++++ Given records ++++

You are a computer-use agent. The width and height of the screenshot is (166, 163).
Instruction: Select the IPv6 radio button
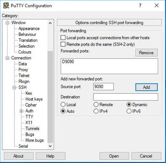click(129, 111)
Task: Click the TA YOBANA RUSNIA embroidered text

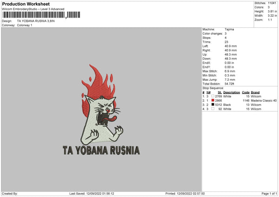Action: (x=101, y=150)
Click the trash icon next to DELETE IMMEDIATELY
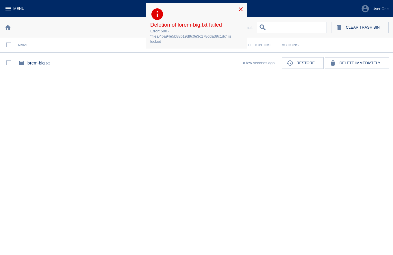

++++

Try it:
Start at the line that contains "Task: Click the" and retype every line through the end of the entries above, both ends included. Exclude all pictures.

Output below:
Task: Click the TA YOBANA RUSNIA embroidered text

Action: (x=101, y=150)
Click the trash icon next to DELETE IMMEDIATELY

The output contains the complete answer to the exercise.